T-Cell Immunity Against Severe Acute Respiratory Syndrome Coronavirus 2 Measured by an Interferon-γ Release Assay Is Strongly Associated With Patient Outcomes in Vaccinated Persons Hospitalized With Delta or Omicron Variants

Abstract

Abstract Background We measured T-cell and antibody responses to severe acute respiratory syndrome coronavirus 2 (SARS-CoV-2) in vaccinated patients hospitalized for coronavirus disease 2019 (COVID-19) and explored their potential value to predict outcomes. Methods This was a prospective, longitudinal study including vaccinated patients hospitalized with Delta and Omicron SARS-CoV-2 variants.

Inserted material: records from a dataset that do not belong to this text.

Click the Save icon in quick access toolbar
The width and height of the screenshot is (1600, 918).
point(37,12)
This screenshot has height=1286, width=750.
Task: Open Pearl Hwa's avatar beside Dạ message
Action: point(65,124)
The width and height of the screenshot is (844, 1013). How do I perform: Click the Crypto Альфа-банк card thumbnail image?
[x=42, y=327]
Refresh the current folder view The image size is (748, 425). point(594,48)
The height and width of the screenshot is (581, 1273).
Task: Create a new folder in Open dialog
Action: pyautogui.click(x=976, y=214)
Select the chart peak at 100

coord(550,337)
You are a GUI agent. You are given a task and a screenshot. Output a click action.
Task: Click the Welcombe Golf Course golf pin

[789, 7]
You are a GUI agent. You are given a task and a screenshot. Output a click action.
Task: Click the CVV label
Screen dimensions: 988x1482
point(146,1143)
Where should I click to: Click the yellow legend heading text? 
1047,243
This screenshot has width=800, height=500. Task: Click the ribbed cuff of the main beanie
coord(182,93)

TrimericS-IgG antibodies and SARS-CoV-2 T-cell response were measured using a specific quantitative interferon-γ release assay (IGRA). Primary outcome was all-cause 28-day mortality or need for intensive care unit (ICU) admission. Cox models were used to assess associations with outcomes. Results Of 181 individuals, 158 (87.3%) had detectable SARS-CoV-2 antibodies, 92 (50.8%) showed SARS-CoV-2–specific T-cell responses, and 87 (48.1%) had both responses. Patients who died within 28 days or were admitted to ICU were less likely to have both unspecific and specific T-cell responses in IGRA. In adjusted analyses (adjusted hazard ratio [95% confidence interval]), for the entire cohort, having both T-cell and antibody responses at admission (0.16 [.05–.58]) and Omicron variant (0.38 [.17–.87]) reduced the hazard of 28-day mortality or ICU admission, whereas higher Charlson comorbidity index score (1.27 [1.07–1.51]) and lower oxygen saturation to fraction of inspired oxygen ratio (2.36 [1.51–3.67]) increased the risk. Conclusions Preexisting immunity against SARS-CoV-2 is strongly associated with patient outcomes in vaccinated individuals requiring hospital admission for COVID-19. Persons showing both T-cell and antibody responses have the lowest risk of severe outcomes.